The UK government last night secured the introduction of the Identity
Cards Bill into law. The bill finally breached the Lords via a cunning
amendment that retained the automatic inclusion of any new applicants
for passports on the National Identity Register, by simply ignoring the
issue of issuing of a card.
This demonstrates an interesting trend in the perception of technology
as the object of focus and concern in the press and amongst those MPs
and peers against the bill has consistently been the material object of
the card. The more insidious interlinked databases of the National
Identity Register (NIR) has been publicly discussed but in far more
superficial terms [1].
The 'soft' technologies that rest in the abstract and slippery digital
increasingly hold sway over significant parts of our lives. In the case
of the NIR one might ask whether one more number attached to our name
and yet another line of data in a database really matters. In fact the
NIR marks something of a sea-change in governmental approaches to
personal data. Many governments have and do keep records of varying
amounts of personal data on citizens / subjects. The best line of
defense of that data (for the governments - against leakage and loss -
and for the subjects against misappropriation of their personal data)

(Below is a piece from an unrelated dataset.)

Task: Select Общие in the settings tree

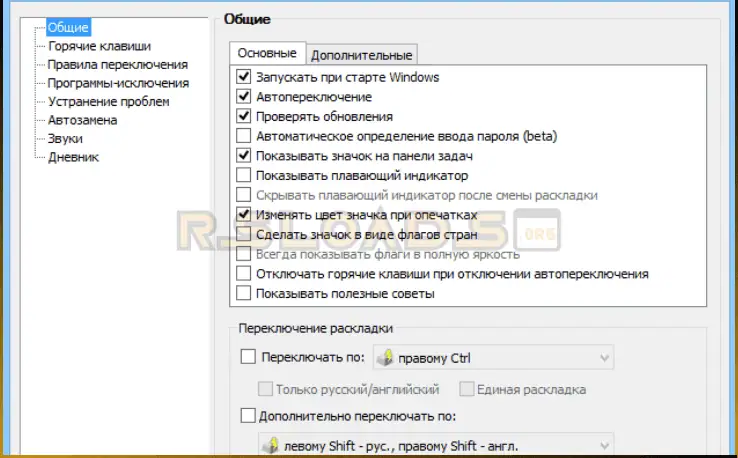Action: pos(69,28)
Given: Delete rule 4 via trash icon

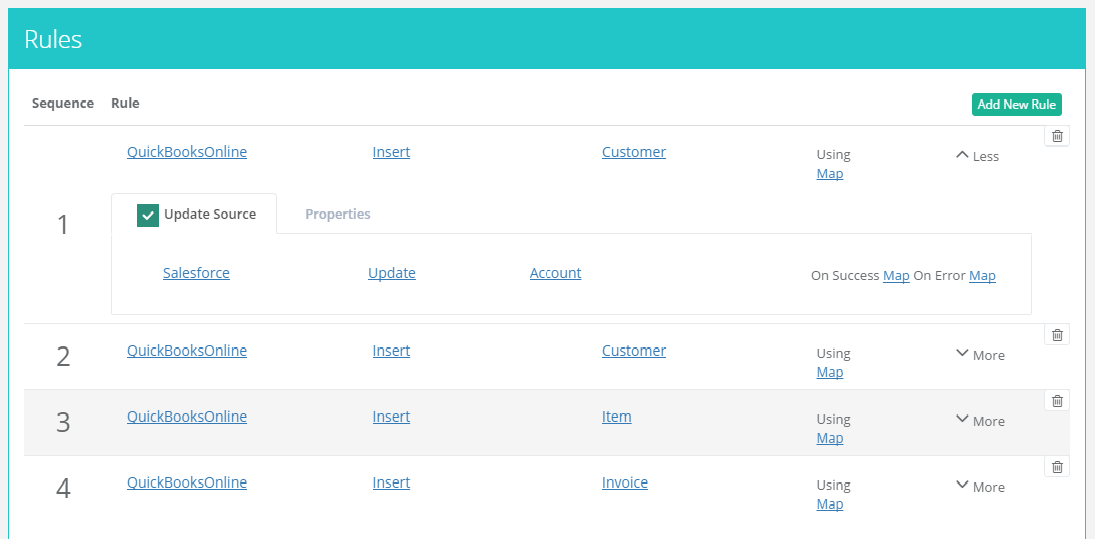Looking at the screenshot, I should (x=1057, y=467).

has been that this data has been disparate, held in different places, in
different forms and in different systems. The NIR will link ALL of the
personal data held by the various governmental bodies across many
databases with one simple and 'helpful' primary key of the subjects'
National Identity Numbers.
Apart from raising questions about the security of the data in such a
system, as any system is only as strong as its weakest part, this
situation raises broader socio-political questions in issues of
governmentality and discourses of state / individual power, particularly
in light of the recent growth in publication in this area from the likes
of 'Metapolitics' by Badiou to 'Multitude' by Hardt & Negri. For
example, there is talk of private companies buying access to this data
thus allowing Tesco and Wallmart to form extremely detailed pictures of
consumers.
These are debates that demand attention and one might argue that is the
responsibility of those in the academy to fully engage with them.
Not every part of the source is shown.